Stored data

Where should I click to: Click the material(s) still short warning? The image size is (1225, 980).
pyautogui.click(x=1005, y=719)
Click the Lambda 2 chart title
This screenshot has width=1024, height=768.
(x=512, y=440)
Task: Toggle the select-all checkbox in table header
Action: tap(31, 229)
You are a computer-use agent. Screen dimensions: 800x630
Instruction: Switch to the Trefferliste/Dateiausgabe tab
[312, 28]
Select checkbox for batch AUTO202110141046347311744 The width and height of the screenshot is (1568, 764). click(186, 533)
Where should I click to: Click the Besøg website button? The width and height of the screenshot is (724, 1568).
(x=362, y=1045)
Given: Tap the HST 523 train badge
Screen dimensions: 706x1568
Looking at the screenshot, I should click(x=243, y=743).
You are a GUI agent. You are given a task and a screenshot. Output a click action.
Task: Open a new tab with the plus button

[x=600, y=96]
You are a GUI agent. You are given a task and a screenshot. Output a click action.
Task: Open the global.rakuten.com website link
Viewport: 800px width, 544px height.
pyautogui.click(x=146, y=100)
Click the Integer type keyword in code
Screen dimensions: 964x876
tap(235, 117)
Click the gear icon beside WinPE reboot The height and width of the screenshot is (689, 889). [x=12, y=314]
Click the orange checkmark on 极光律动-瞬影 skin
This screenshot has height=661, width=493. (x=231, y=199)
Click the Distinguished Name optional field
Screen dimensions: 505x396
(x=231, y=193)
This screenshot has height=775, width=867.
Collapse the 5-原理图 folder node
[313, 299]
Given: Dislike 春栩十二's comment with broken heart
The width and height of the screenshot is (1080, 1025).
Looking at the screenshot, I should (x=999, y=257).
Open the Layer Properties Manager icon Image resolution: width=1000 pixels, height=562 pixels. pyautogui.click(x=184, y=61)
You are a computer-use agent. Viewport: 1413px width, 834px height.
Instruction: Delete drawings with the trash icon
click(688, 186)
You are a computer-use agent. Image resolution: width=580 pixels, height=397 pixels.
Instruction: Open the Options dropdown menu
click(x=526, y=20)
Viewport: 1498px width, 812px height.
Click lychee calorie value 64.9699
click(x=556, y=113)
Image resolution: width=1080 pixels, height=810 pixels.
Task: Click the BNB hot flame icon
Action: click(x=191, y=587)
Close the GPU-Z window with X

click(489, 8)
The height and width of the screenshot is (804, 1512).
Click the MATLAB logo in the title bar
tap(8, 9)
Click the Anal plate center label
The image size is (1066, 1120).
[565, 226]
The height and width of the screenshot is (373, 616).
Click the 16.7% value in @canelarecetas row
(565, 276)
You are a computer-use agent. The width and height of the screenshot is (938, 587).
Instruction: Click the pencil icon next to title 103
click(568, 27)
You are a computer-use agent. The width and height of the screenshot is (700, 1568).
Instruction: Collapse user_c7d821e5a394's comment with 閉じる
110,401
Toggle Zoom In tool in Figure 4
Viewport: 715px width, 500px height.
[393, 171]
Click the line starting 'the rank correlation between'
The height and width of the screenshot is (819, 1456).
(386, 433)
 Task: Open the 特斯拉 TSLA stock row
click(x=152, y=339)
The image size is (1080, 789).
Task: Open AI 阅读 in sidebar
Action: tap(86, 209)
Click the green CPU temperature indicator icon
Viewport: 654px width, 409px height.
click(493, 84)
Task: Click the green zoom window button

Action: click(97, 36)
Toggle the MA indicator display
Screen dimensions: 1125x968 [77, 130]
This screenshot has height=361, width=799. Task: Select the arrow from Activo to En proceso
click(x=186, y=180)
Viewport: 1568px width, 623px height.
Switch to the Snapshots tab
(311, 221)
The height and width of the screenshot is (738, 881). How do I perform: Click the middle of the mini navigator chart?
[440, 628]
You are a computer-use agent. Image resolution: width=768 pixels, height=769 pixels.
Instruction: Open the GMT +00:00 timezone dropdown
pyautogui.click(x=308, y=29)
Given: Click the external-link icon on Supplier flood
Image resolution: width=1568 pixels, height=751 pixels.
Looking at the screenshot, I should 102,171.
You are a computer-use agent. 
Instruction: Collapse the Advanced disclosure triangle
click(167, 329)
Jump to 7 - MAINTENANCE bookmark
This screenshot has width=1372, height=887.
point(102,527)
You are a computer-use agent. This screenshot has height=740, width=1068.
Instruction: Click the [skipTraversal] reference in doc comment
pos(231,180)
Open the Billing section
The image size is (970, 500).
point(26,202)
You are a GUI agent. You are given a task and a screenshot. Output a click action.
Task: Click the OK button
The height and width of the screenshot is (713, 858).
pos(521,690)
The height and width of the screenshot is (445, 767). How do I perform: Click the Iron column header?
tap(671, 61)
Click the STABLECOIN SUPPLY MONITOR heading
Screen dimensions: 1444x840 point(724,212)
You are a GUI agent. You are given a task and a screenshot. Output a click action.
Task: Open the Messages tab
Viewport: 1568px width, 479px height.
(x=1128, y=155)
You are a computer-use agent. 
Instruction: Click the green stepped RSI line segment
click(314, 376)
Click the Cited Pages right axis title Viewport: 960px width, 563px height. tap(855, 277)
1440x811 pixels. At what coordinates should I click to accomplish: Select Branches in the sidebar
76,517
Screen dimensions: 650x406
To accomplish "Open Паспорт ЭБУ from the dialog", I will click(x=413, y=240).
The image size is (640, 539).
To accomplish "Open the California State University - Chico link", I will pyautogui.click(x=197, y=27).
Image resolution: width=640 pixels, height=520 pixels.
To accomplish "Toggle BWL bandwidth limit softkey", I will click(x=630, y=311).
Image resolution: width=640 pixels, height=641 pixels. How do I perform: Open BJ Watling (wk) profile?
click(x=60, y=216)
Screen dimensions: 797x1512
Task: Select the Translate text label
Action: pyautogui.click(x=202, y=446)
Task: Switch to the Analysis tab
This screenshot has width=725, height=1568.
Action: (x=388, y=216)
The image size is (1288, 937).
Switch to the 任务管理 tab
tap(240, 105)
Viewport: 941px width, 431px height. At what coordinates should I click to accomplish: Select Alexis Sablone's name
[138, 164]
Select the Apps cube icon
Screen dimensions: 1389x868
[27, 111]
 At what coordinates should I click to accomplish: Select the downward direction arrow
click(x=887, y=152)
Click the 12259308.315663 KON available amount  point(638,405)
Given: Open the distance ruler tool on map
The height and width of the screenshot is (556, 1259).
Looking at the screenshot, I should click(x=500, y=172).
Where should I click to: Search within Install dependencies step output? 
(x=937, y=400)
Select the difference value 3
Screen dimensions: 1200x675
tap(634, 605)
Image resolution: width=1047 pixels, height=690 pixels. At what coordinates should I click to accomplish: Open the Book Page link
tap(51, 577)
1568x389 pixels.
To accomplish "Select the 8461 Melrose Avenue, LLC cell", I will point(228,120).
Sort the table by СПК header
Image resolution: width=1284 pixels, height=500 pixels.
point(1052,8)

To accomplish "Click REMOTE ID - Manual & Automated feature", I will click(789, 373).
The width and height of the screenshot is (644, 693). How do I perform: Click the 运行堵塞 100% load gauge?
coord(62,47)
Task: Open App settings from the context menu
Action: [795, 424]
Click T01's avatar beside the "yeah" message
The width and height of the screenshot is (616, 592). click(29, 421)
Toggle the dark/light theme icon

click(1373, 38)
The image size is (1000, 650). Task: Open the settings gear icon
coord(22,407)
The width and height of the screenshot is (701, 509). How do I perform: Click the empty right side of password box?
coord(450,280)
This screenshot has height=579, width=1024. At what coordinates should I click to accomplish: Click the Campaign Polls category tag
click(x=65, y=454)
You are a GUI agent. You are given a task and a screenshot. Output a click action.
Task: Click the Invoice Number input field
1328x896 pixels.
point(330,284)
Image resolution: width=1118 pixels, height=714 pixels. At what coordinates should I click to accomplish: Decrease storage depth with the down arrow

TO DO: Restate the entries above, keeping every word intact.

RESULT OF THIS TASK:
Where should I click to: Click the material(s) still short warning? The image size is (1225, 980).
pyautogui.click(x=1005, y=719)
Click the Lambda 2 chart title
This screenshot has width=1024, height=768.
(x=512, y=440)
Task: Toggle the select-all checkbox in table header
Action: tap(31, 229)
You are a computer-use agent. Screen dimensions: 800x630
Instruction: Switch to the Trefferliste/Dateiausgabe tab
[312, 28]
Select checkbox for batch AUTO202110141046347311744 The width and height of the screenshot is (1568, 764). click(186, 533)
Where should I click to: Click the Besøg website button? The width and height of the screenshot is (724, 1568).
(x=362, y=1045)
Given: Tap the HST 523 train badge
Screen dimensions: 706x1568
Looking at the screenshot, I should click(x=243, y=743).
You are a GUI agent. You are given a task and a screenshot. Output a click action.
Task: Open a new tab with the plus button

[x=600, y=96]
You are a GUI agent. You are given a task and a screenshot. Output a click action.
Task: Open the global.rakuten.com website link
Viewport: 800px width, 544px height.
pyautogui.click(x=146, y=100)
Click the Integer type keyword in code
Screen dimensions: 964x876
tap(235, 117)
Click the gear icon beside WinPE reboot The height and width of the screenshot is (689, 889). [x=12, y=314]
Click the orange checkmark on 极光律动-瞬影 skin
This screenshot has height=661, width=493. (x=231, y=199)
Click the Distinguished Name optional field
Screen dimensions: 505x396
(x=231, y=193)
This screenshot has height=775, width=867.
Collapse the 5-原理图 folder node
[313, 299]
Given: Dislike 春栩十二's comment with broken heart
The width and height of the screenshot is (1080, 1025).
Looking at the screenshot, I should (x=999, y=257).
Open the Layer Properties Manager icon Image resolution: width=1000 pixels, height=562 pixels. pyautogui.click(x=184, y=61)
You are a computer-use agent. Viewport: 1413px width, 834px height.
Instruction: Delete drawings with the trash icon
click(688, 186)
You are a computer-use agent. Image resolution: width=580 pixels, height=397 pixels.
Instruction: Open the Options dropdown menu
click(x=526, y=20)
Viewport: 1498px width, 812px height.
Click lychee calorie value 64.9699
click(x=556, y=113)
Image resolution: width=1080 pixels, height=810 pixels.
Task: Click the BNB hot flame icon
Action: click(x=191, y=587)
Close the GPU-Z window with X

click(489, 8)
The height and width of the screenshot is (804, 1512).
Click the MATLAB logo in the title bar
tap(8, 9)
Click the Anal plate center label
The image size is (1066, 1120).
[565, 226]
The height and width of the screenshot is (373, 616).
Click the 16.7% value in @canelarecetas row
(565, 276)
You are a computer-use agent. The width and height of the screenshot is (938, 587).
Instruction: Click the pencil icon next to title 103
click(568, 27)
You are a computer-use agent. The width and height of the screenshot is (700, 1568).
Instruction: Collapse user_c7d821e5a394's comment with 閉じる
110,401
Toggle Zoom In tool in Figure 4
Viewport: 715px width, 500px height.
[393, 171]
Click the line starting 'the rank correlation between'
The height and width of the screenshot is (819, 1456).
(386, 433)
 Task: Open the 特斯拉 TSLA stock row
click(x=152, y=339)
The image size is (1080, 789).
Task: Open AI 阅读 in sidebar
Action: tap(86, 209)
Click the green CPU temperature indicator icon
Viewport: 654px width, 409px height.
click(493, 84)
Task: Click the green zoom window button

Action: click(97, 36)
Toggle the MA indicator display
Screen dimensions: 1125x968 [77, 130]
This screenshot has height=361, width=799. Task: Select the arrow from Activo to En proceso
click(x=186, y=180)
Viewport: 1568px width, 623px height.
Switch to the Snapshots tab
(311, 221)
The height and width of the screenshot is (738, 881). How do I perform: Click the middle of the mini navigator chart?
[440, 628]
You are a computer-use agent. Image resolution: width=768 pixels, height=769 pixels.
Instruction: Open the GMT +00:00 timezone dropdown
pyautogui.click(x=308, y=29)
Given: Click the external-link icon on Supplier flood
Image resolution: width=1568 pixels, height=751 pixels.
Looking at the screenshot, I should 102,171.
You are a computer-use agent. 
Instruction: Collapse the Advanced disclosure triangle
click(167, 329)
Jump to 7 - MAINTENANCE bookmark
This screenshot has width=1372, height=887.
point(102,527)
You are a computer-use agent. This screenshot has height=740, width=1068.
Instruction: Click the [skipTraversal] reference in doc comment
pos(231,180)
Open the Billing section
The image size is (970, 500).
point(26,202)
You are a GUI agent. You are given a task and a screenshot. Output a click action.
Task: Click the OK button
The height and width of the screenshot is (713, 858).
pos(521,690)
The height and width of the screenshot is (445, 767). How do I perform: Click the Iron column header?
tap(671, 61)
Click the STABLECOIN SUPPLY MONITOR heading
Screen dimensions: 1444x840 point(724,212)
You are a GUI agent. You are given a task and a screenshot. Output a click action.
Task: Open the Messages tab
Viewport: 1568px width, 479px height.
(x=1128, y=155)
You are a computer-use agent. 
Instruction: Click the green stepped RSI line segment
click(314, 376)
Click the Cited Pages right axis title Viewport: 960px width, 563px height. tap(855, 277)
1440x811 pixels. At what coordinates should I click to accomplish: Select Branches in the sidebar
76,517
Screen dimensions: 650x406
To accomplish "Open Паспорт ЭБУ from the dialog", I will click(x=413, y=240).
The image size is (640, 539).
To accomplish "Open the California State University - Chico link", I will pyautogui.click(x=197, y=27).
Image resolution: width=640 pixels, height=520 pixels.
To accomplish "Toggle BWL bandwidth limit softkey", I will click(x=630, y=311).
Image resolution: width=640 pixels, height=641 pixels. How do I perform: Open BJ Watling (wk) profile?
click(x=60, y=216)
Screen dimensions: 797x1512
Task: Select the Translate text label
Action: pyautogui.click(x=202, y=446)
Task: Switch to the Analysis tab
This screenshot has width=725, height=1568.
Action: (x=388, y=216)
The image size is (1288, 937).
Switch to the 任务管理 tab
tap(240, 105)
Viewport: 941px width, 431px height. At what coordinates should I click to accomplish: Select Alexis Sablone's name
[138, 164]
Select the Apps cube icon
Screen dimensions: 1389x868
[27, 111]
 At what coordinates should I click to accomplish: Select the downward direction arrow
click(x=887, y=152)
Click the 12259308.315663 KON available amount  point(638,405)
Given: Open the distance ruler tool on map
The height and width of the screenshot is (556, 1259).
Looking at the screenshot, I should click(x=500, y=172).
Where should I click to: Search within Install dependencies step output? 
(x=937, y=400)
Select the difference value 3
Screen dimensions: 1200x675
tap(634, 605)
Image resolution: width=1047 pixels, height=690 pixels. At what coordinates should I click to accomplish: Open the Book Page link
tap(51, 577)
1568x389 pixels.
To accomplish "Select the 8461 Melrose Avenue, LLC cell", I will point(228,120).
Sort the table by СПК header
Image resolution: width=1284 pixels, height=500 pixels.
point(1052,8)

To accomplish "Click REMOTE ID - Manual & Automated feature", I will click(789, 373).
The width and height of the screenshot is (644, 693). How do I perform: Click the 运行堵塞 100% load gauge?
coord(62,47)
Task: Open App settings from the context menu
Action: [795, 424]
Click T01's avatar beside the "yeah" message
The width and height of the screenshot is (616, 592). click(29, 421)
Toggle the dark/light theme icon

click(1373, 38)
The image size is (1000, 650). Task: Open the settings gear icon
coord(22,407)
The width and height of the screenshot is (701, 509). How do I perform: Click the empty right side of password box?
coord(450,280)
This screenshot has height=579, width=1024. At what coordinates should I click to accomplish: Click the Campaign Polls category tag
click(x=65, y=454)
You are a GUI agent. You are given a task and a screenshot. Output a click action.
Task: Click the Invoice Number input field
1328x896 pixels.
point(330,284)
Image resolution: width=1118 pixels, height=714 pixels. At what coordinates should I click to accomplish: Decrease storage depth with the down arrow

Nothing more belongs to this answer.